Ricart, 37, was posing for photographs and anticipating her vows when he burst in. It was all caught on tape. Watching a decade later, Garza couldn't ignore the bridesmaids' screams or the crimson stains on the wedding gown of a stranger.
It wasn't just the horror of Ricart's death or that the two share Latina heritage. It was Garza's own memories of her father holding a knife to her mother's throat, and the verbal abuse Garza herself endured later, in a relationship.
Days after the show aired, Garza began steps toward what will be the first Twin Cities Brides March Against Domestic Violence, a spin-off of marches Ricart's family began nearly a decade ago in New York and which continue today.
On Saturday, at least 100 women wearing bridal gowns and men wearing tuxedoes are expected to march the streets of St. Paul to raise awareness of domestic violence and to raise money to fight it. Some who plan to march are abuse survivors; others are relatives of someone killed by an abuser. Many are cops. The Minnesota chapter of the National Latino Peace Officers Association partnered with Garza to make the event happen.
"Gladys' death was so horrific, and it symbolized so much about domestic violence," Garza said. "You enter into a marriage, and it becomes something else, something horrible. Her bloodstained wedding dress became that symbol. If we marched in our clothes, people would look at us and turn away. In these gowns, people will stare a lot longer."
Breaking the cycle
More than a dozen women chat and laugh at a long table at Joseph's Grill in St. Paul. They draw more than a few curious stares as they adjust their wedding gowns and pull back their veils to sip water. It's a Thursday night in early June. The men with them are in black, wearing boutonnieres.
Garza, with a megawatt-smile and strong voice, works the room, handing out "wedding invitations" and explaining the march. More than a few people commit to join in.
Instead of a gown, Garza wears a T-shirt with the words "Liz's Daughter" across her chest. It's the name of the non-profit she formed to honor her late mother, Elizabeth Garza, and organize the march that has attracted a cross-section of supporters.
"I believe in this cause, and I want my daughters to be involved," said Aimee Torres of Inver Grove Heights, a nurse and reserve police officer who said she was raised in a home with abuse.
"It's a painful issue that I still deal with. We've now broken that cycle, and it's important to keep that cycle broken."
Garza is haunted by her own memories, some burned into her brain when she was maybe 5 years old and her alcoholic father was rampaging through the house.
"It's funny, I don't remember my best friend," she said. "I don't remember my favorite color or my kindergarten teacher, but I do remember this bad stuff."
Garza said her mother repeatedly tried to leave her father, who was deported but time and again made his way back. Eventually he disappeared for good, she said. Liz, who later remarried, died of cancer in 1991, when Garza was 12.
Garza said that, later, when she too became a victim of intimidation and verbal abuse, she wished that she could ask Liz why she tolerated her husband's brutality.
Now, she said, "I don't need to know anymore because I understand. It's about the love, and we tend to overlook a lot of things because we care. We're very strong women, but when it comes to us, our hearts get the best of us and we let that one person get the best of us."

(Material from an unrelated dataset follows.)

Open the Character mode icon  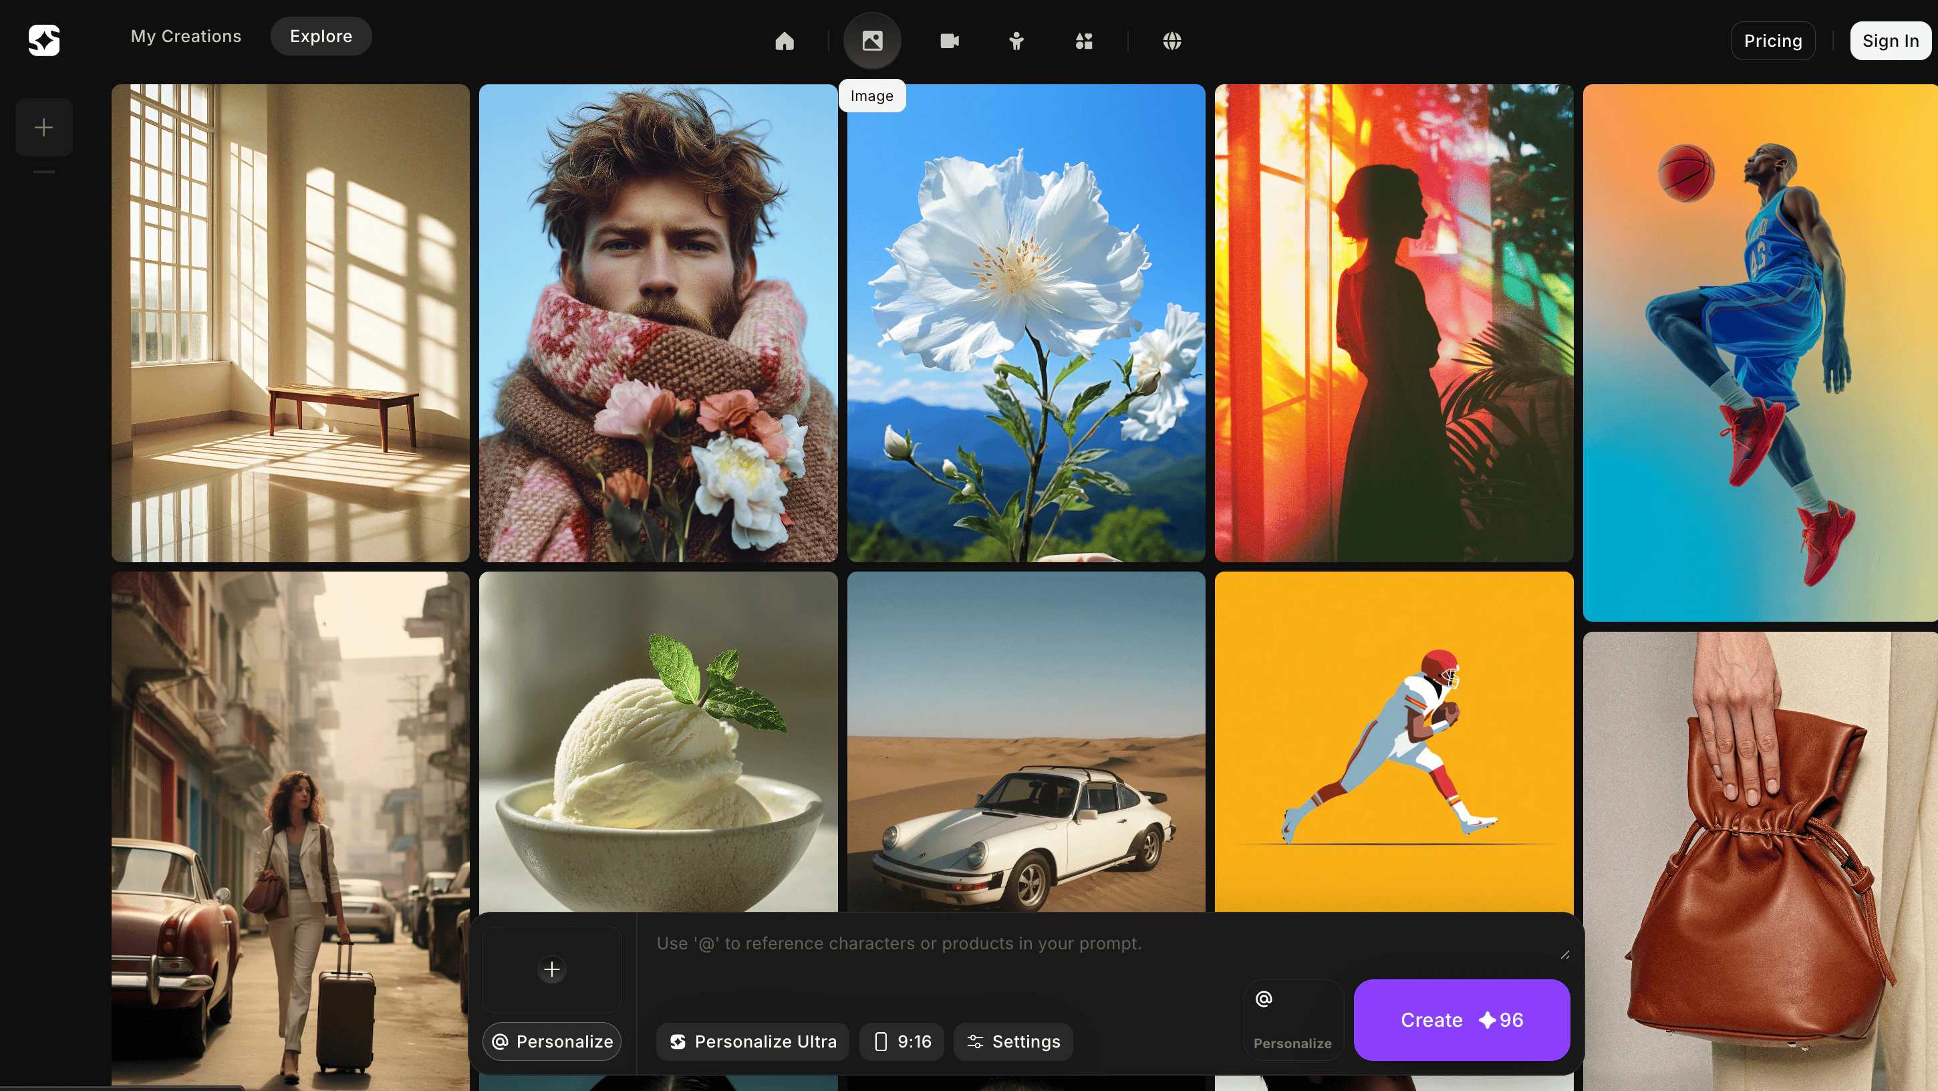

There's also a social stigma that comes with familial strife, a stigma that's especially prevalent in Latino communities, Garza said.
"I was embarrassed," she said. "Even now I'm still embarrassed because now people are going to know this about me."

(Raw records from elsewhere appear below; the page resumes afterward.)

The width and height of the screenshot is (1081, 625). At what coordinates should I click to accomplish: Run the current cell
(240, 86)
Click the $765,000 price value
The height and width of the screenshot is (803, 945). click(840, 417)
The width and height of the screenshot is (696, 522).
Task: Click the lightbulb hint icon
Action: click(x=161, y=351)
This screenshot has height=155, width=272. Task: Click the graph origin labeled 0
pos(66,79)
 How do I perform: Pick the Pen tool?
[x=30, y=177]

Choosing to celebrate life
On Saturday, Garza will don a wedding gown and join the throng of brides, grooms and uniformed police officers outside Our Lady of Guadalupe church in St. Paul. They'll march 3 miles to the State Capitol, with a reception at Joseph's Grill. There will be wedding cake and a DJ spinning music as the solemn march turns to celebration.
It's what Gladys and Liz would have wanted, she said. "They wouldn't want us to dwell on it," she said. "They wouldn't want us to be sad."